Work detail

Can Banks Profit from Business Cycle?

Author: Mgr. Patrik Nový
Year: 2004 - summer
Leaders:
Consultants:
Work type: Economic Theory
Masters
Language: English
Pages: 100
Awards and prizes: Young Economist Award
M.A. with distinction from the Dean of the Faculty of Social Sciences for an extraordinarily good masters diploma thesis
Link:
Abstract: In addition to portfolio diversification, management experience, gathering information on the borrower and other techniques, financial institutions increasingly rely on credit risk management models to manage credit riskiness of their (loan) portfolios. Modern advanced models apply a so-called portfolio approach. One of these cutting edge portfolio models, McKinsey's econometric CreditPortfolioView, takes into account risk factors which cannot be diversified, i.e. systematic (underlying economic) factors. In this thesis we adopt a similar strategy and apply it to the case of a particular loan portfolio in the Czech Republic. On a simulated portfolio of major Czech companies followed between the years 1995 and 2001 we perform a panel data analysis investigating whether the quality of credit responds to systematic variation. Specifically, we analyze the hypothesis saying the credit quality of the portfolio is linked to the Czech economy's macro development. We find that we can indeed establish statistically significant and clear relationship between the credit quality (measured by Standard & Poor's and computed credit rating) and business cycle measures, such as the GDP gap and unemployment rate. In turn, this finding can be used in a precise determining and a several-percent-saving on the economic capital. Conversely, no influence of, for example, government deficit, external balance or the inflation has been detected.
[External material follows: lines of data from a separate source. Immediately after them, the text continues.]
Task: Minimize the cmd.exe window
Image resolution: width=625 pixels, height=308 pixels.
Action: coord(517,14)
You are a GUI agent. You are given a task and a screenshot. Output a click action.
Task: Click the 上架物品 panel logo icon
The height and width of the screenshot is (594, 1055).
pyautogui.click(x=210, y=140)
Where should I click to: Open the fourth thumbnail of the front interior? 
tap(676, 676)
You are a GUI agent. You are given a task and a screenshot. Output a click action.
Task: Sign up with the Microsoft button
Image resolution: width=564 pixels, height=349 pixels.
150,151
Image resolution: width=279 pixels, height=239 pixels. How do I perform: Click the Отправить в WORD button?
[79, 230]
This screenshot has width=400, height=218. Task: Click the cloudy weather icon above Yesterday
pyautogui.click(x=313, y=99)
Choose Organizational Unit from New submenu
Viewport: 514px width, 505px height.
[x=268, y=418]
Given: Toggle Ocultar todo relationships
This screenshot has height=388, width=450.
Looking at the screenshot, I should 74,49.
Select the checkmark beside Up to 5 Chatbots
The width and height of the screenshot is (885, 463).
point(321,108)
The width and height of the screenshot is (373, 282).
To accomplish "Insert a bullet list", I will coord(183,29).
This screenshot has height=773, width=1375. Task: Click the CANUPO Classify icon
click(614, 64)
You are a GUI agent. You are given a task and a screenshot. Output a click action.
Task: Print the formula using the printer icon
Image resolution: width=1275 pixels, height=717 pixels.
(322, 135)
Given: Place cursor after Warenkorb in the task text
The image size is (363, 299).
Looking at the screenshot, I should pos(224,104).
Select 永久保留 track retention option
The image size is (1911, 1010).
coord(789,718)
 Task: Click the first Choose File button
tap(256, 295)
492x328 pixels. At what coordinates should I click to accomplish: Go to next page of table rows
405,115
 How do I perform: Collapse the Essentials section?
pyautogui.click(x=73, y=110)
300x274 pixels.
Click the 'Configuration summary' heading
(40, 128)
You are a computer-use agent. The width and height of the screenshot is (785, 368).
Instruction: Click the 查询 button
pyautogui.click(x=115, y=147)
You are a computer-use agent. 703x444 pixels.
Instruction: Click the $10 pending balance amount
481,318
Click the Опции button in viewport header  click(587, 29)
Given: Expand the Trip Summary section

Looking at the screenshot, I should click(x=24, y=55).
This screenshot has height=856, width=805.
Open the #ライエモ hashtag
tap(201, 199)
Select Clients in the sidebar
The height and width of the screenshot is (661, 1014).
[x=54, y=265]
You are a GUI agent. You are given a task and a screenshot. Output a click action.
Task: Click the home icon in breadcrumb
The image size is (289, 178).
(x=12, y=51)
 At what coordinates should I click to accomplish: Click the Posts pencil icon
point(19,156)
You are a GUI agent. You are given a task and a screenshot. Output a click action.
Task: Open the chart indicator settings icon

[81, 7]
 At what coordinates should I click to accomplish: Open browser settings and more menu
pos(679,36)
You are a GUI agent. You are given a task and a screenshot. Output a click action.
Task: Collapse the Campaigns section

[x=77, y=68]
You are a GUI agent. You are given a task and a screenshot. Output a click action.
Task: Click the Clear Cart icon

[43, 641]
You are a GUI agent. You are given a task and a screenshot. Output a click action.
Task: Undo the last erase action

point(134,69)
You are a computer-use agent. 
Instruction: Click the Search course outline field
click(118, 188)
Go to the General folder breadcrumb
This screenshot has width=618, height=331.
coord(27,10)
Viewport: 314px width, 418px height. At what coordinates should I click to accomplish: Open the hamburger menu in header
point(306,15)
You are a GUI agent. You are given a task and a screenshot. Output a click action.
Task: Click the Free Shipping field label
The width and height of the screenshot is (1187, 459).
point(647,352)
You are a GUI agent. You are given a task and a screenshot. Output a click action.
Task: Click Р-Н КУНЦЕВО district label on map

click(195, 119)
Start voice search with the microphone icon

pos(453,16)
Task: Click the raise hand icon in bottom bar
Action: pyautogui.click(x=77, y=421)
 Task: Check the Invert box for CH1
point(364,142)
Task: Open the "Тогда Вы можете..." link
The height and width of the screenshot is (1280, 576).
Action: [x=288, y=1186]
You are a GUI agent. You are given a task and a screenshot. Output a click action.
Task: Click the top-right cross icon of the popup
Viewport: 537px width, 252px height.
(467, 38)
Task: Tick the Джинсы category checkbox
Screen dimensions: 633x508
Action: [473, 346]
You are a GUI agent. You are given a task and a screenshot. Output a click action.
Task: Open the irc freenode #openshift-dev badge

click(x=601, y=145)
In addition to the main analysis, three more areas are looked into. First, general introduction into the field of credit risk management is provided. Second, aggregated quarterly macro-econometric model to short-term forecast the business cycle for the purposes of the developed credit risk management model is built and estimated on the 1994:1 2003:3 data. And third, credit risk management technique closely related to the main analysis - stress testing is introduced and investigated on a number of Monte Carlo (scenario) exercises.